When using some short lengths of wire (old solid core phone wire worked well) as a pseudo pipe cleaner to push/pull out softened polymer goop from the hole that runs through the center of the extruder tube, I noticed something rather odd – the wire would tend to ‘catch’ when I pushed it through from the nozzle end. It was almost as if there were a constriction in the extruder tube. After digging out the last bits of Torlon from the inlet side, it still looked like there was some buildup on that end of the extruder.
After trying to clean it up further with a pick, and looking at it through a lighted magnifying lens, it became quite clear to me that it wasn’t buildup at all, but aluminum – the extruder tube was poorly made in the first place! Here’s an image showing exactly how this extruder tube would appear if you sliced it in half:
The extruder tube appears to have been turned on a lathe before having the 90 degree bend done, with the central hole having been drilled through from each end (1/16″ drill from the nozzle end and 5/64″ from the inlet end as best as I can determine). Apparently one of the holes was drilled just a few hundredths of an inch too shallow, leaving a nice conic restriction just past the inlet. No wonder the blasted contraption had been jamming like crazy! Pushing a .05″-ish diameter wire though the fully functional model extruder showed that there was no such restriction. I can’t think of a single reason why you could conceivably want such a restriction in the first place, so I can only assume that this was extremely poor quality control on the part of Stratasys (apparently the horror stories of people returning malfunctioning heads for replacement only to get back used heads with just as many problems are not at all unfounded).
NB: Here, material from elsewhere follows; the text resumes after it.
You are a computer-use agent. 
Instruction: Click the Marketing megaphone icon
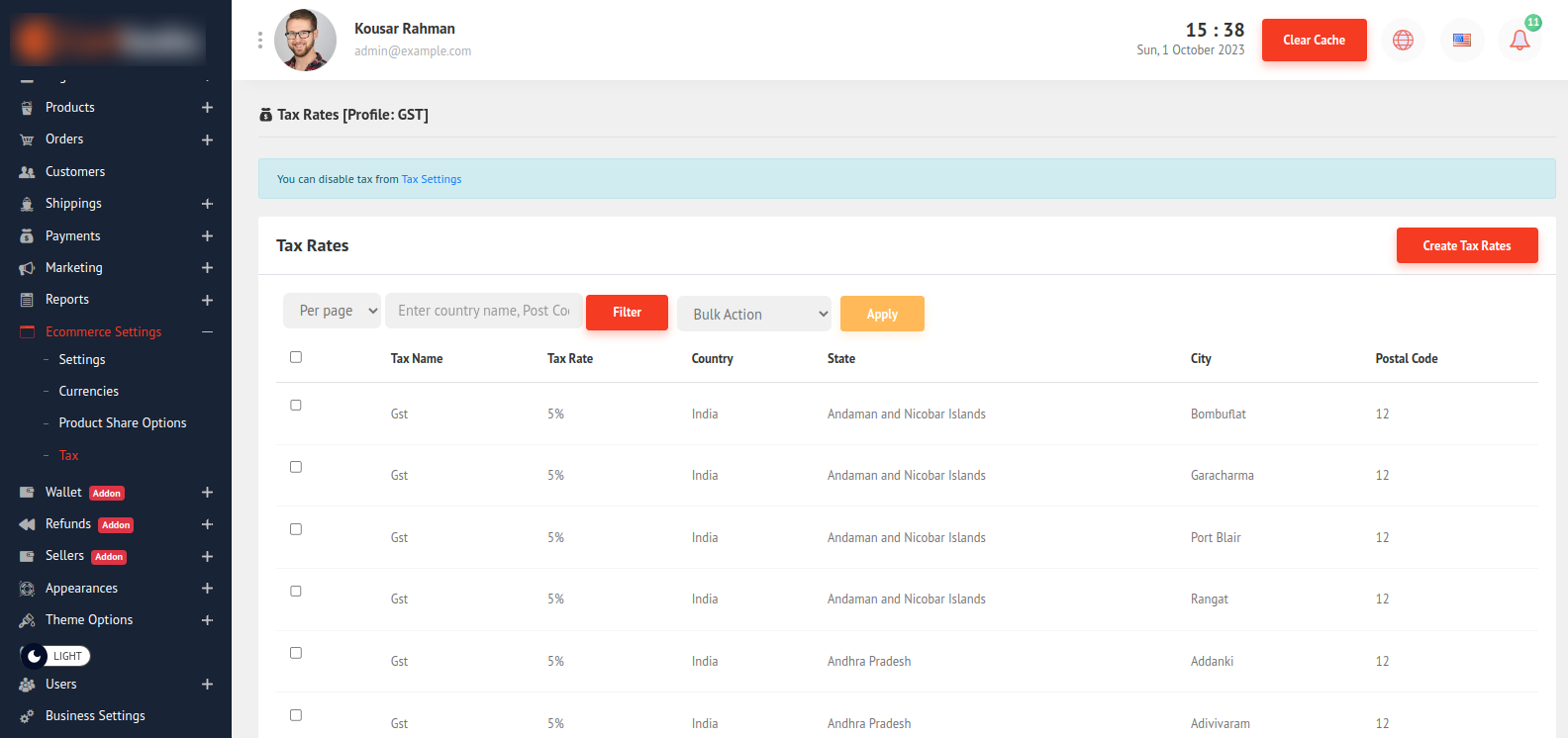click(x=27, y=268)
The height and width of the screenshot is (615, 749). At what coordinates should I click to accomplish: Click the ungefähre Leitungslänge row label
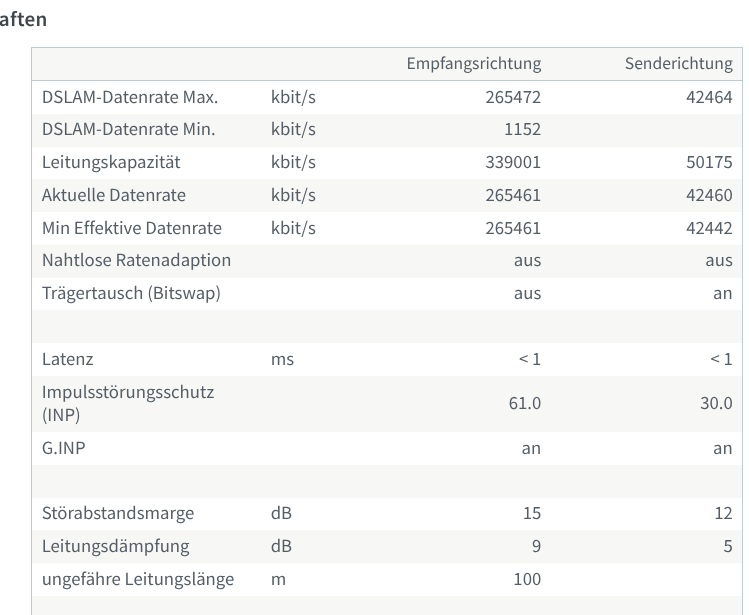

I’m at once really disappointed in the manufacturer yet relieved that the problem and fix is so blindingly simple. My solid model probably won’t be needed after all as reference for creating a new hot end, but in case it would be useful for anyone else, here’s the .sldprt as well as an IGES model and a measurable eDrawings .eprt: FDM2000 heater tube (includes the manufacturing defect just in case I’ve been entirely wrong)
Now, where did I put my number-sized drill set….
Have Blue when your printer was jamming did the “freeze plugs” thaw and send abs everywhere inside the enclosure?
Not sure what you mean by “freeze plugs”, but I had ABS leaking from between the heater tube and the inlet buffer eventually (more in that in a future post, hopefully – cracked the Vespel buffer that John B. had sent me, unfortunately – not sure what the best replacement is).
On the heater tube in the 2nd picture from the top you can see two holes these have been leaking plastic on my printer the inlet buffer does not have a wisp of plastic on it yet the two holes are oozing plastic my first thought was that the plastic was getting too hot and melting early but it may be a simple as a bad nozzle.
Are they the threaded holes on the body of the heater tube? On earlier heads (on my 1600 for example), these were used to directly mount the thermal fuse (I’m sure I have pics in an old post about the 1600). They should certainly not be drilled all the way through to the center, but if someone wasn’t careful, I can see how the could be. Got any photos?